VATICAN CITY – The role of religion in public life, long written off by many in secular societies, is growing steadily around the world and demands closer attention by civil authorities, speakers at a Rome conference said.
“Religion has been and will continue to be a powerful force that shapes and is shaped by historical experiences,” said Miguel H. Diaz, U.S. ambassador to the Vatican. .
“In our times, we have all witnessed the positive as well as the negative impacts of religion at the level of national and international relations,” Diaz said. “Today, consensus is on the rise that no nation can bypass the contribution of religion if we are to address successfully the signs of our time.” .
The ambassador spoke at a conference March 11 on Christians, Muslims and their relationship with civil authority, sponsored by the Italian Catholic magazine “30 Giorni.” .
Fred Dallmayr, who teaches political theory at the University of Notre Dame, told participants that today’s “post-secular” society offers a role for religion that was foreseen when Christ urged his followers to be the “salt of the earth” – a term that Dallmayr said rejects religion’s retreat from the world as well as its complete assimilation with the political order. .
Modern societies and faiths are struggling to achieve this balance, and avoid the “derailment” of religion through its privatization or its politicization, he said. .
A recent report recommending more positive and sensitive U.S. engagement of religions around the world briefly took center stage at the conference in a talk by R. Scott Appleby, director of the Joan B. Kroc Institute for International Peace Studies at Notre Dame. .
Appleby was co-chairman of a task force that wrote the report for the Chicago Council of Global Affairs.
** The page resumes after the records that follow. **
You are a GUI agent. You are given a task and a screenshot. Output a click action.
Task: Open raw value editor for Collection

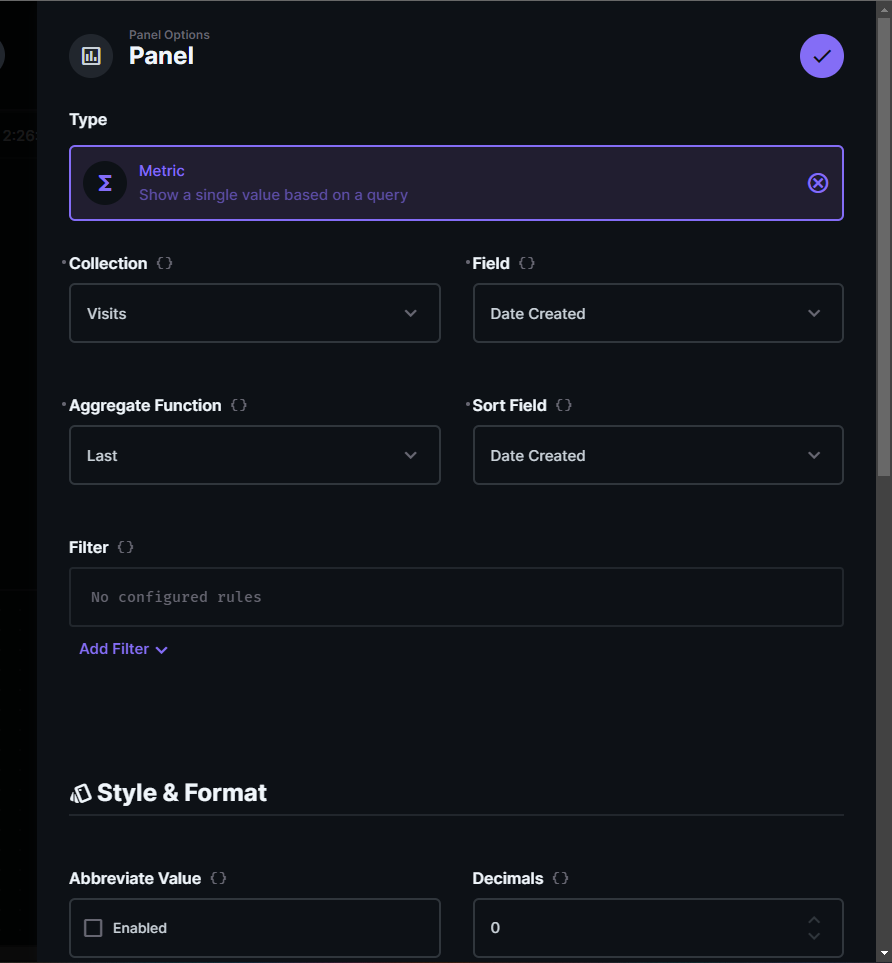point(163,263)
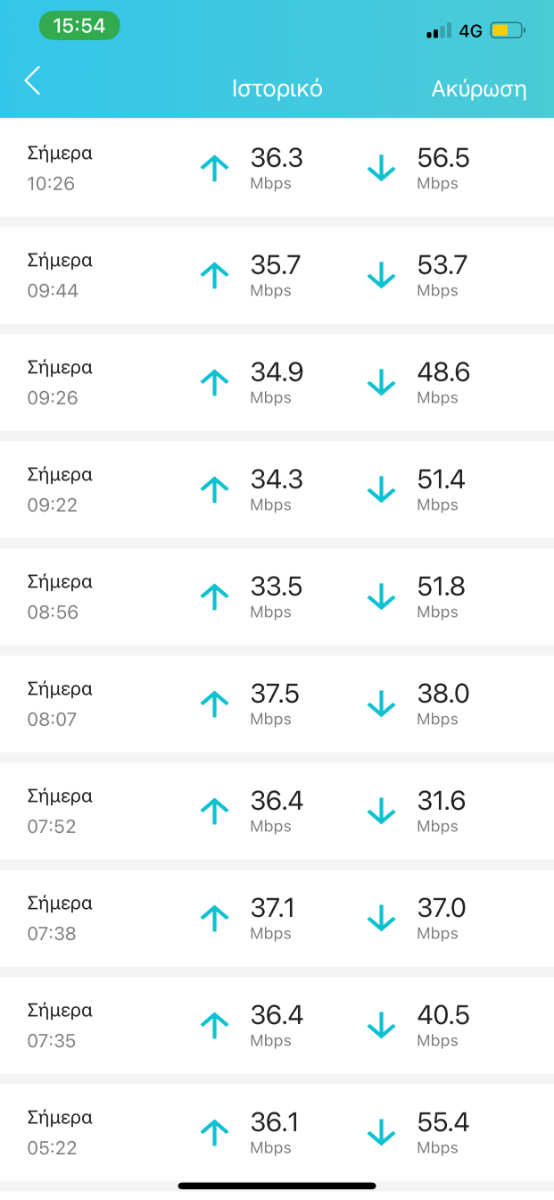Tap upload arrow beside 37.1 Mbps
Image resolution: width=554 pixels, height=1200 pixels.
point(214,918)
He told the conference that not only government agencies, but also business, educational and energy sectors need to deepen their understanding and respect for religious values and communities if they want to be successful in their global objectives. .
“Some people would rather that religion go away,” said Appleby. “Our realistic appraisal is that it’s not going away, and in fact in many areas religious communities can be positive partners. .
“Those who predicted that religion would become privatized across the board globally and would decline were wrong,” he said. In most parts of the world, religion is an important part of daily life, “and every data we have indicates that religiosity is growing,” he said. .
Religion is also changing, he said, because of globalization and related trends of intermarriage, interaction between people of different faiths and more fluidity in religious affiliation. The world is not neatly divided into the secular realm on one hand and the religious on the other, but these two realms interact with each other and shape each other, he said. .
“We won’t be able to address questions like economic development, health care or women’s rights without taking into account religious people who are also technocrats, who are middle class, who are very well educated, and who are movers and shakers in their societies,” Appleby said. .
In an interview with Catholic News Service, Appleby said there needs to be better appreciation of religion as a constructive force around the world. News media tend to emphasize religious violence and intolerance, and to depict Islam, for example, as a destructive and terrorism-inspiring religion, while ignoring the many progressive developments among Muslims. .
Religions have a much more positive effect in society than is generally acknowledged in the West, he said. For example, he said, in sub-Saharan Africa, between 40 and 60 percent of health care is delivered by either Christian or Muslim organizations. .
“We need to address religion in a constructive way, recognize religion’s influence and bring some nuance to U.S. foreign policy on the role of religion,” he said.